Cubans put bands on cigars for nineteenth-century English smokers who didn't want to stain their white gloves. England wasn't a big market at the time, and paintings from the period show people smoking bare-handed.
Cheap cigars need the bands placed on them because they were poorly wrapped. Bands were used on a wide range of cigars, and even poor-quality ones would hold together on their own.
The real reason bands were added to cigars was to help market them.
In the mid-1800's most cigars were made in Germany, with a few luxury cigars making their way to Europe. Realizing they could sell cigars for higher prices, these local manufacturers flooded the market with counterfeit Cuban cigars. Frustrated by the knock-offs, Don Francisco Cabaņas started adding hand-signed bands to his cigars to make them easily identifiable as genuine Cuban cigars.

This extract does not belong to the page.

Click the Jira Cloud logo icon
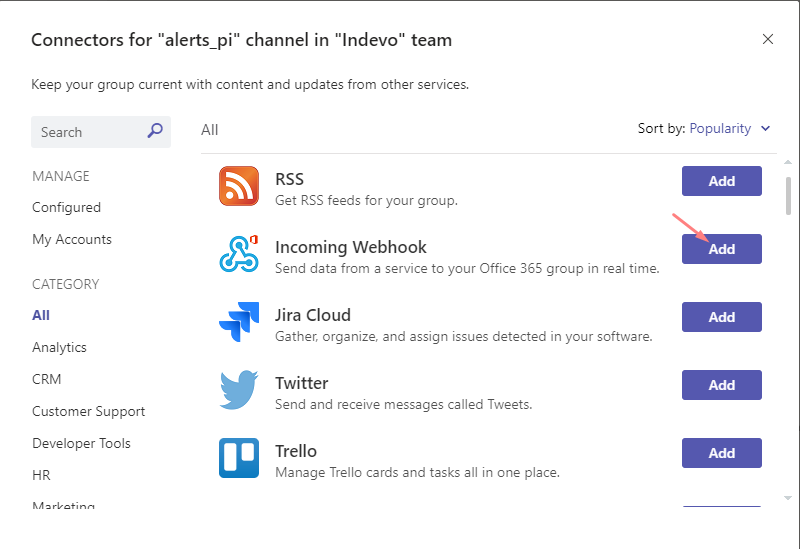The image size is (800, 549). (x=239, y=322)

The practice would become widespread a few years later. At the start of the 20th century, cigar smoking was hugely popular in America. Printing costs had declined, making it feasible for local manufacturers to put bands on their products. This started a collector craze, boosted by promotions where smokers could send in their bands for merchandise ranging from baseballs to dining tables. It's thought the term "guttersnipe," which in England referred to poor children digging through ditches for food, made its way to America to refer to children digging through ditches for cigar bands.